The hair and dander of the horse can be sources of allergies. Proteins secreted by oil glands in an animal's skin, as well as the proteins present in an animal's saliva, can cause allergic reactions in some people. Allergies to animals can take two or more years to develop and symptoms may not subside until months after ending contact with the animal. Symptoms include sneezing, congestion, and itchy, watery eyes. It can also cause skin rash and itching.


How to Protect Yourself

  • Wash your hands. The single most effective preventative measure that can be taken is thorough, regular hand washing. Wash hands and arms after handling horses. Never smoke, drink or eat in the animal areas or before washing your hands.
  • Wear protective clothing. When working with horses wear appropriate coveralls and foot wear, and remove them after completing your work.

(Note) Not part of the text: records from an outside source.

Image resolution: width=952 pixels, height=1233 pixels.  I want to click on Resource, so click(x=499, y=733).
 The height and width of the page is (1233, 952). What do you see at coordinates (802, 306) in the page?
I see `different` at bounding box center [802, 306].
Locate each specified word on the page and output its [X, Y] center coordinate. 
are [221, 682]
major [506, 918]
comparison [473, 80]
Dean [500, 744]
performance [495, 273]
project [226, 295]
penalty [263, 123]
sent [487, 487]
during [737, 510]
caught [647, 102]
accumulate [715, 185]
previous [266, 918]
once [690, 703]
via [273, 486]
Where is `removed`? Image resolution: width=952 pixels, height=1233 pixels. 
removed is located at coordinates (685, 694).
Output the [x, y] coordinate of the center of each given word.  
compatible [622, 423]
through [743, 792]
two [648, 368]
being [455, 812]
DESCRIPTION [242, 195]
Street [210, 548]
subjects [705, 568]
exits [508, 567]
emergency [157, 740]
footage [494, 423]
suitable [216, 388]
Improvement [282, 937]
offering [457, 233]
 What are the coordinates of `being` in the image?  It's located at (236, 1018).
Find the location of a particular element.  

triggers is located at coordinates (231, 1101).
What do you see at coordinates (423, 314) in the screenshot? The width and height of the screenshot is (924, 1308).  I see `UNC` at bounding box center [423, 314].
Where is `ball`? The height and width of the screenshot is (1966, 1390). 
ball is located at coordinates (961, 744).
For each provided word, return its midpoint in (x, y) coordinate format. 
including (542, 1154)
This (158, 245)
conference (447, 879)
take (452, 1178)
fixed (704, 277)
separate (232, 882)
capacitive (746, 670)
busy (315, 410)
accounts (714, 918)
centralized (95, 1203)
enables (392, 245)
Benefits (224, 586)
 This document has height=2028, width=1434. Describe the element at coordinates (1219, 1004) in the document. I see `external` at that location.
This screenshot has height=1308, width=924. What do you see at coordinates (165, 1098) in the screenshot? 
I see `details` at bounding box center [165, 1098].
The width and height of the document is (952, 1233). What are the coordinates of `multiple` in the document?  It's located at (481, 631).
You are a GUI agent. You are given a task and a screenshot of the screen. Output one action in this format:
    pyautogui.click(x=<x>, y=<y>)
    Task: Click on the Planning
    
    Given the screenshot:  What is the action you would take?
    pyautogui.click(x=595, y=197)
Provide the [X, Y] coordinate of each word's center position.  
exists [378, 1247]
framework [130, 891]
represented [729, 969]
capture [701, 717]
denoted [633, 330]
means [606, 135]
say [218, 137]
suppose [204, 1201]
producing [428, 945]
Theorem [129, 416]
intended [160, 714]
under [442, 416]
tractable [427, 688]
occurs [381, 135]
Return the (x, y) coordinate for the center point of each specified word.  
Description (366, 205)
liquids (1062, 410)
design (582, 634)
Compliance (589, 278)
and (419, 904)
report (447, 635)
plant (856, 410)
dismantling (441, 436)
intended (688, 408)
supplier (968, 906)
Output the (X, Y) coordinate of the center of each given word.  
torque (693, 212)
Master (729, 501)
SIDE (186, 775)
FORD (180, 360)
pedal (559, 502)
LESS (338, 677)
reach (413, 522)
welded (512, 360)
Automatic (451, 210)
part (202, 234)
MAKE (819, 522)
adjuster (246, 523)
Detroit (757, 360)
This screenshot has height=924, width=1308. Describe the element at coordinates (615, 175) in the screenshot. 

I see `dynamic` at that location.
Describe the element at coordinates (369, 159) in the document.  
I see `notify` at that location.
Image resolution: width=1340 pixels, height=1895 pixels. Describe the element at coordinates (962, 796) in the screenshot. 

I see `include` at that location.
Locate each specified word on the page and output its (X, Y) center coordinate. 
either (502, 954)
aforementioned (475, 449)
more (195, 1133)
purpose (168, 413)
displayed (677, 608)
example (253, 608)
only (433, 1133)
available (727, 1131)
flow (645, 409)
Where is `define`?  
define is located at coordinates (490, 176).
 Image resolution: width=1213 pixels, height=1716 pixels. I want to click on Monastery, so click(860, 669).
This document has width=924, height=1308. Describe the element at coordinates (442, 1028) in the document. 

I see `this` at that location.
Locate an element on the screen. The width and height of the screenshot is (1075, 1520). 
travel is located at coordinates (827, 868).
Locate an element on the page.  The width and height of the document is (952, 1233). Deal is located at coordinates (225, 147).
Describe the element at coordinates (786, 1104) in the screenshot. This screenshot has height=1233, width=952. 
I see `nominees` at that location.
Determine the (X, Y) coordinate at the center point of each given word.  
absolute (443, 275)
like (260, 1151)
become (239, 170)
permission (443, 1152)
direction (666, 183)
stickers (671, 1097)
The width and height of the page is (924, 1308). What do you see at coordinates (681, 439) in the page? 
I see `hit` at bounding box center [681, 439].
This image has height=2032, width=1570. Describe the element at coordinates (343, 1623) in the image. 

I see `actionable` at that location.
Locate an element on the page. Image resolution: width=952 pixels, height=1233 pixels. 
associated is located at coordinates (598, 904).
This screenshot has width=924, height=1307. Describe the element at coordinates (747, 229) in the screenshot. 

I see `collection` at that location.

  • Wear respiratory protection. Dust masks should be worn during grooming or if you already have allergies and you are outside in dusty areas. During necropsy, respiratory protection should always be worn to prevent accidental transmission of zoonoses through inhalation.
  • Seek Medical Attention Promptly. If you are injured on the job, promptly report the accident to your supervisor, even if it seems relatively minor. Minor cuts and abrasions should be immediately cleansed with antibacterial soap and then protected from exposure to dirt or animal secretions. For more serious injuries or if there are any questions, employees should report to Occupational Health Services.
  • Tell your physician you work with horses. Whenever you are ill, even if you're not certain that the illness is work-related, always mention to your physician that you work with horses. Many zoonotic diseases have flu-like symptoms and would not normally be suspected. Your physician needs this information to make an accurate diagnosis. Questions regarding personal human health should be answered by your physician.